New York Philharmonic hits another winner with 'Cunning Little Vixen'
On Wednesday, just a little more than a year after their surprise-hit staging of Gyorgy Ligeti’s neglected “Le Grande Macabre,” conductor Alan Gilbert and director Doug Fitch presented Leos Janacek’s “The Cunning Little Vixen.”
Once again, it was a wide-open shot. Too short and intimate for a night at a grand opera house yet too thickly orchestrated for chamber companies, the seemingly childlike — although surreally grave — “Vixen” remains a rarity, even while the Czech master’s other operas have seen productions in Washington (“Jenufa,” in 2007) and New York (“From the House of the Dead,” in 2009, with “The Makropulos Case” to come next year).

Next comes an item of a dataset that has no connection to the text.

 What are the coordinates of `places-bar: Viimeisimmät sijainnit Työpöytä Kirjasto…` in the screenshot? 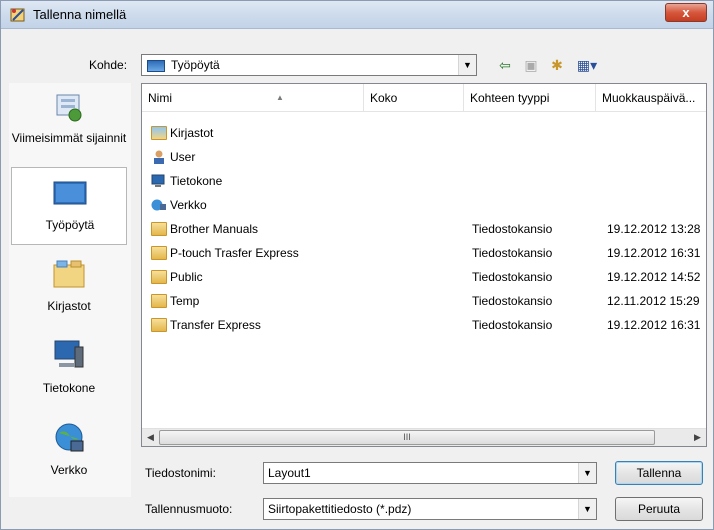 It's located at (70, 290).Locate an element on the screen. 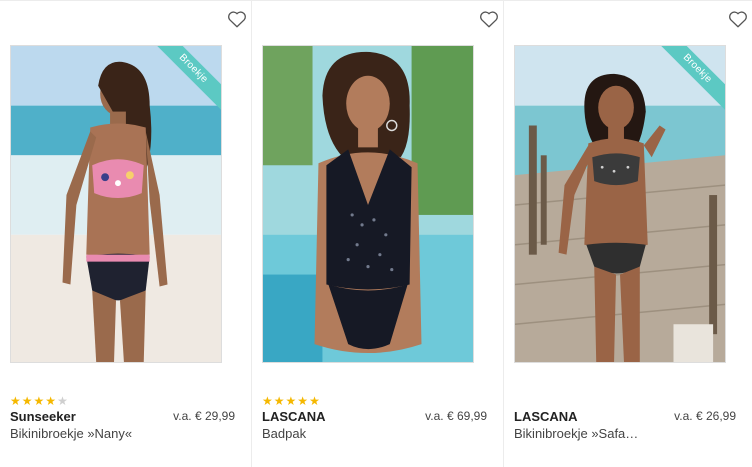 This screenshot has width=752, height=467. product-price: v.a. € 26,99 is located at coordinates (705, 416).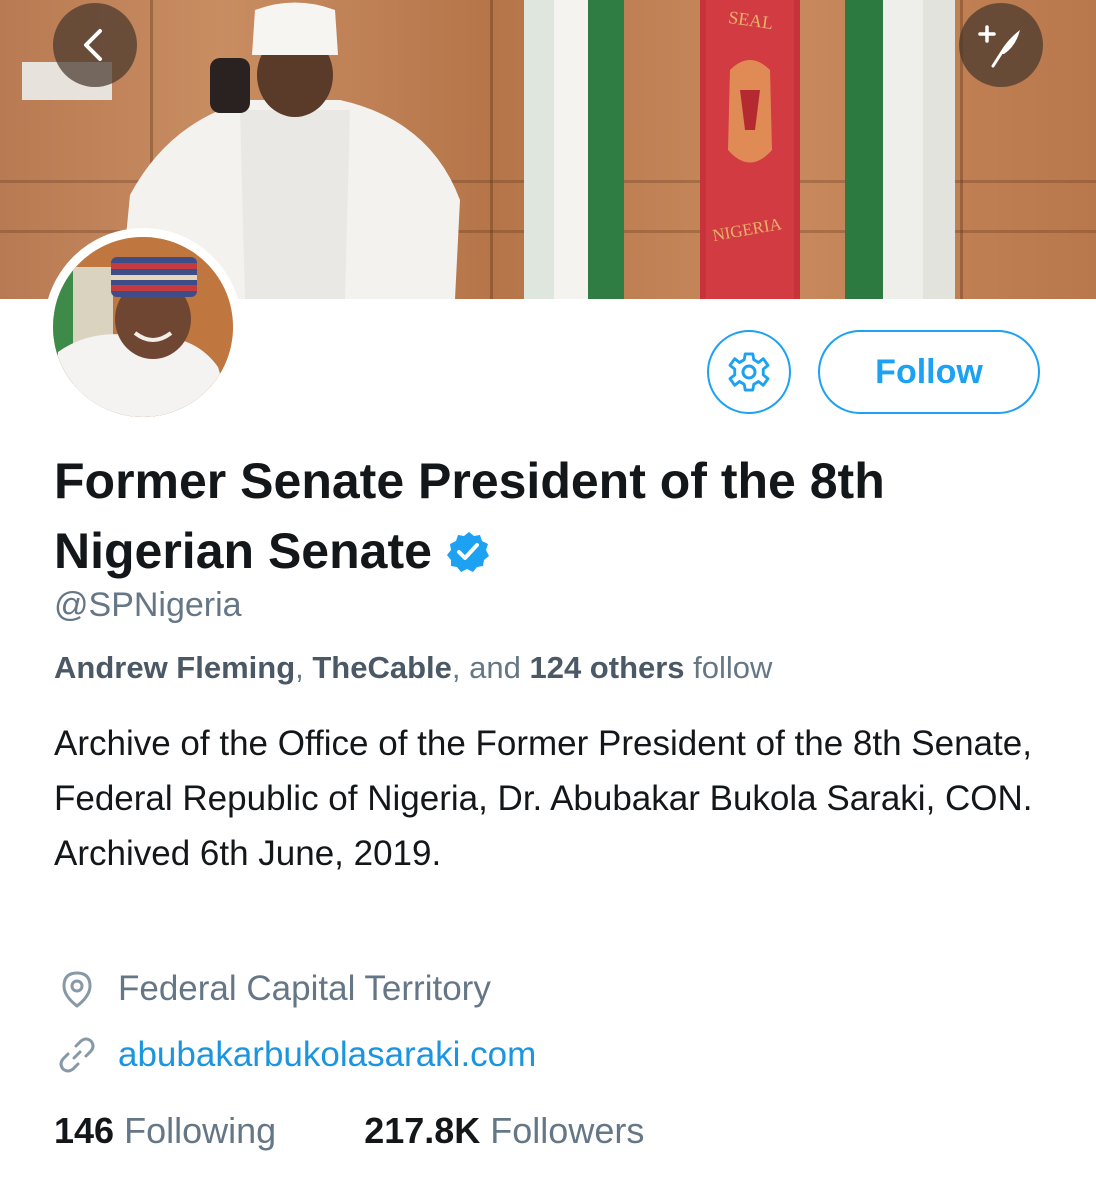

Judged by its premiere, the Philharmonic’s second staged opera can be counted as another victory, although its creators’ overall conception is not as lights-out as it was in “Macabre.” After all, getting a handle on the elusive tone of “Vixen” — a fable about all-too-mortal humans and anthropomorphized woodland creatures — has proved difficult for other Janacek admirers. Kafka literary executor Max Brod, who translated Janacek’s operas into German, lobbied for a streamlined story, even suggesting that an offstage avatar of male desire actually appear in the drama. But Janacek stuck to his abstractions, creating a sometimes playful but unmistakably old-man-in-winter ode to the cycle of life.